# John 1:9



## heartoflesh (Feb 16, 2005)

John 1:9 NASB
"There was the true Light which, coming into the world, enlightens every man."

John 1:9 NKJV
"That was the true Light which gives light to every man coming into the world."

A question for you Greek scholars: Which rendering is more correct? Is it the True Light which comes into the world (NASB) or every man which comes into the world (NKJV)?


----------



## govols (Feb 16, 2005)

Is the best rendering

"Or That was the true Light which, coming into the world, gives light to every man."?


----------



## heartoflesh (Feb 16, 2005)

> _Originally posted by govols_
> Is the best rendering
> 
> "That was the true Light which, coming into the world, gives light to every man."?




What translation is that? It looks almost identical to the NASB.


----------



## govols (Feb 16, 2005)

It is from my Greek - English interlinear bible.


----------



## daveb (Feb 16, 2005)

> _Originally posted by Rick Larson_
> Which rendering is more correct? Is it the True Light which comes into the world (NASB) or every man which comes into the world (NKJV)?

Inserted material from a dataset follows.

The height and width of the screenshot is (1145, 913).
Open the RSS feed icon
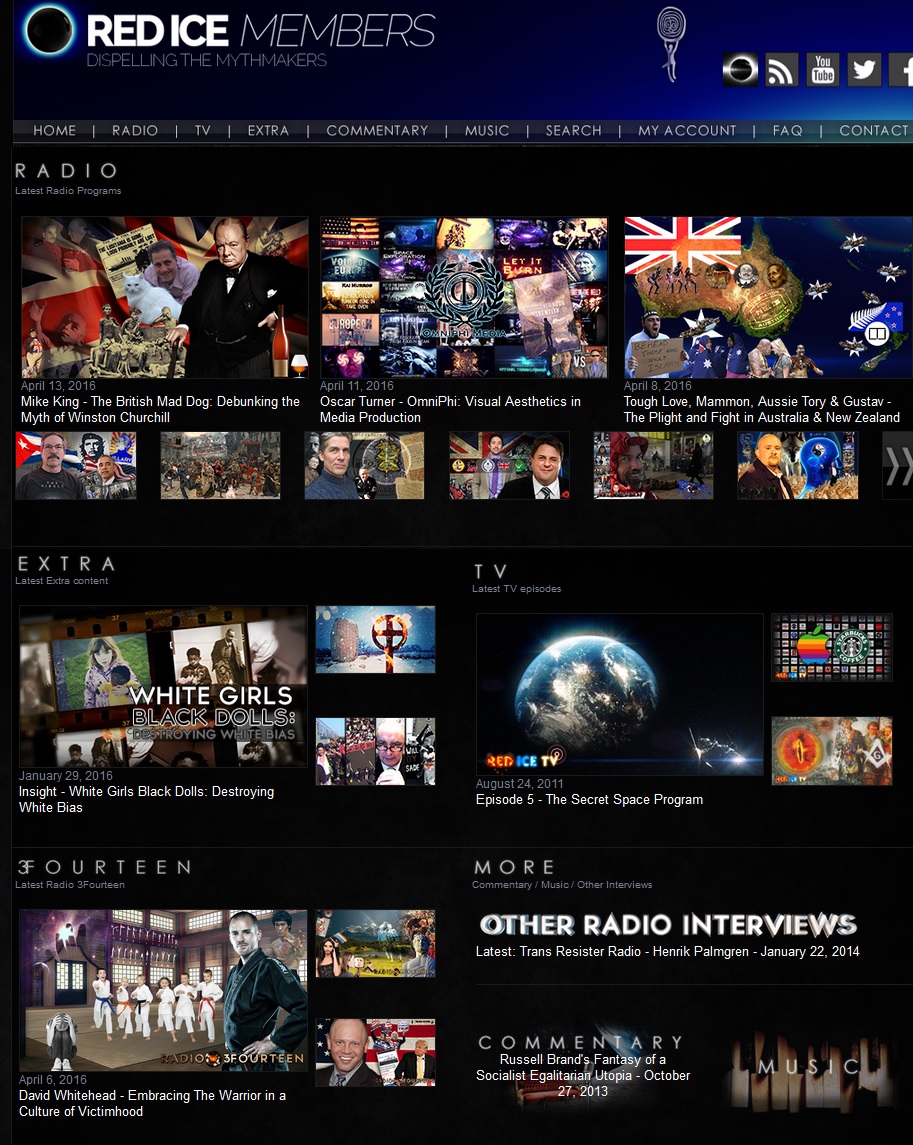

It is "the true light comimg into the world". The "which gives light to every man" is a relative clause.


----------



## heartoflesh (Feb 16, 2005)

> _Originally posted by govols_
> It is from my Greek - English interlinear bible.



I guess that would explain why it looks so close to the NASB. 

It seems that the majority of translations favor the "Light" as _coming into the world_, but I know that the NKJV translators must have had good reason for their rendering.


----------



## daveb (Feb 16, 2005)

The NKJV does not change the sentence order, the NASB version does. The literal rendering without changing the sentence order would be:

"That true light, which enlightens each man, coming into the world"

The meaning of both versions is the same, but the NASB is trying to be more clear in placing the clause at the end. You could also look at it this way:

"That true light (which enlightens each man) coming into the world"


----------



## heartoflesh (Feb 16, 2005)

> _Originally posted by daveb_
> The NKJV does not change the sentence order, the NASB version does. The literal rendering without changing the sentence order would be:
> 
> "That true light, which enlightens each man, coming into the world"
> ...



So the NKJV is just being more literal. I've always thought that the NKJV is the most literal translation. Take Philippians 2:6 for example: "...[he] did not consider it _robbery_ to be equal with God ". "Robbery" is so literal that it seems to imply the opposite of what the passage intends to teach!


----------